12. Kıskançlık

2.8K 201 44
                                    

Lily ona hala kötü kötü bakarken Diana'nın kahkahalarını dizginlemesi epey zordu. Sonunda dayanamadı ve yeniden hunharca gülmeye başladı. "Üzgünüm Lily ama bu gerçekten muhteşem."

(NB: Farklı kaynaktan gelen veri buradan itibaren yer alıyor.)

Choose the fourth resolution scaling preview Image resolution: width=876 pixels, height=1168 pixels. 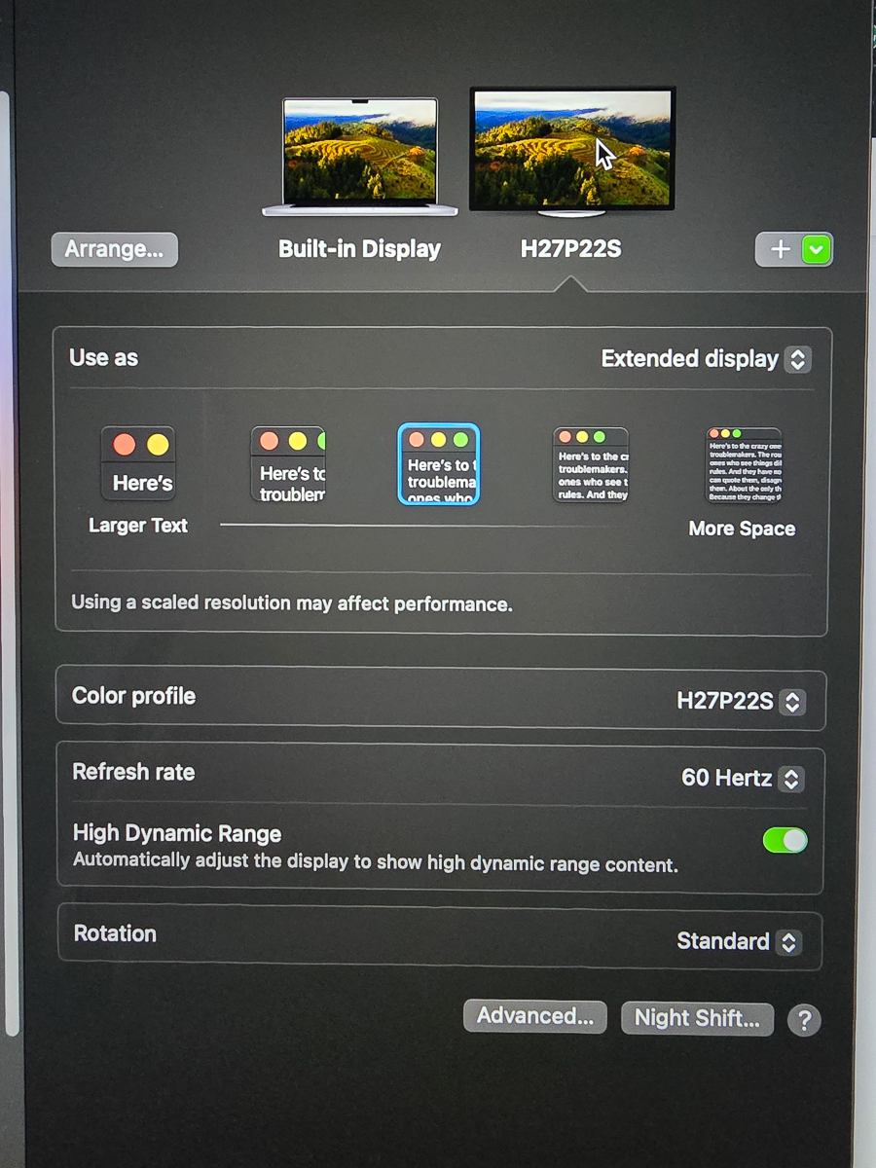pyautogui.click(x=591, y=464)
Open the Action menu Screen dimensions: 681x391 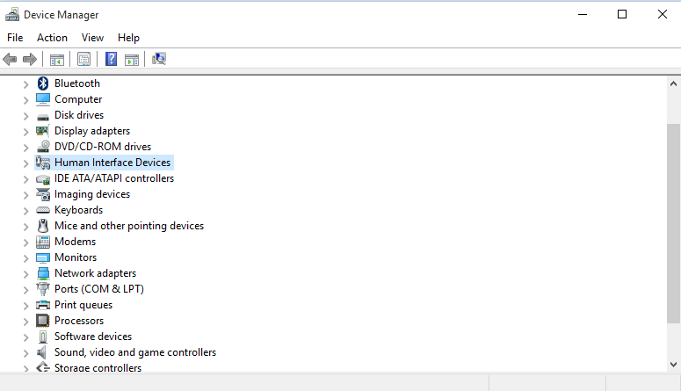tap(52, 38)
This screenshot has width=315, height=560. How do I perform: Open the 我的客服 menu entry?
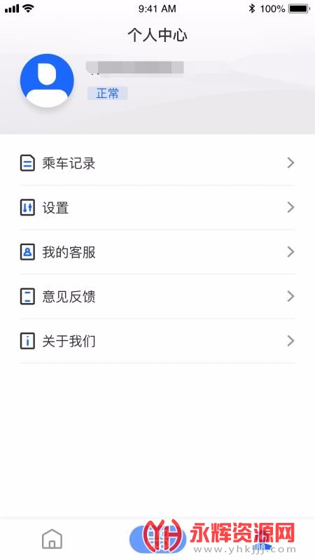point(158,252)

Bahsettiği şey Büyük Salon'un ortasında sinirle durmakta olan Lucius Malfoy'un saçlarıydı, yani, geriye kalanları. "Diana Reynolds." Minerva'nın sesini duyar duymaz hazır ol pozisyonuna geçti ve kendini durdurmaya çalıştı. Fakat o da tıpkı Lily gibi bakıyordu ve aralarındaki benzerlik bir anda oldukça korkutucu bir şeye dönüştü. "Ben yapmadım!" diye yakındı anında. "Peki öyleyse neden gülüyorsun?" "Çünkü her kim yaptıysa bir dahi olmalı." Bunun üstüne yeniden bütün salon gülmeye başlayınca Malfoy yeniden sinirlendi. Dişlerini sıkarak "Sence bu komik mi Reynolds?" diye hırladı. Diana gayet rahat bir biçimde yanıtladı. "Evet." Malfoy bu cevabın üstüne anında asasını çıkarttı. Tabi hemen ardından da Lily, Severus, Susan, Remus, James, Sirius ve kendilerinden bir yaş büyük bir Hufflepuff onu takip etti. Sirius odada şöyle bir göz gezdirdi ve ardından Hufflepuff'a döndü. "Sen de kimsin?!" Çocuk onu duymazdan gelince onun yerine James cevap verdi. "Reymond Cox, Hufflepuff'ın Arayıcı'sı." Sirius'un kaşları çatıldı. "Peki ne sıfatla Diana'yı koruyor? Yani Sümsükus'un bile geçerliliği var ama-" Bu sırada sırtında bir asa hissetti. "O aptal ismi bir kez daha ağzına al ve kendini odanın diğer tarafında bul Black." "Ah, hadi ama Reynolds, burada seni savunuyorum." Diana omuz silkti. "Senin savunmana ihtiyacım olduğunu nereden çıkarttın Black? Hem sen hangi sıfatla beni savunuyorsun?" Sirius çapkın sırıtışını yeniden yüzüne yerleştirdi. "Müstakbel kocan?" Salon yeniden kahkahalara gömüldü. "Ah, lütfen. Hatırlatma bile! Noel hediyen için hala dayak yememiş olmanın tek nedeni bu muhteşem şaka." dedi Lucius'un saçlarını işaret ederek. Malfoy bu sefer sinirle Sirius'a döndü. "Bunu sen mi yaptın Black?" Sirius da ona karşı hamle yaptı. "Şüphen mi vardı Malfoy?" "Yeter!" Minerva gerçekten çıldırmış gibi görünüyordu. "Herkes dağılsın, hemen!" Diana da tam arkasını dönöüş gidecekken devam etti. "Siz hariç Malfoy, Potter, Lupin, Pettigrew, Black ve Reynolds." Diana derin bir iç çekti ve Minerva'yı takip etti.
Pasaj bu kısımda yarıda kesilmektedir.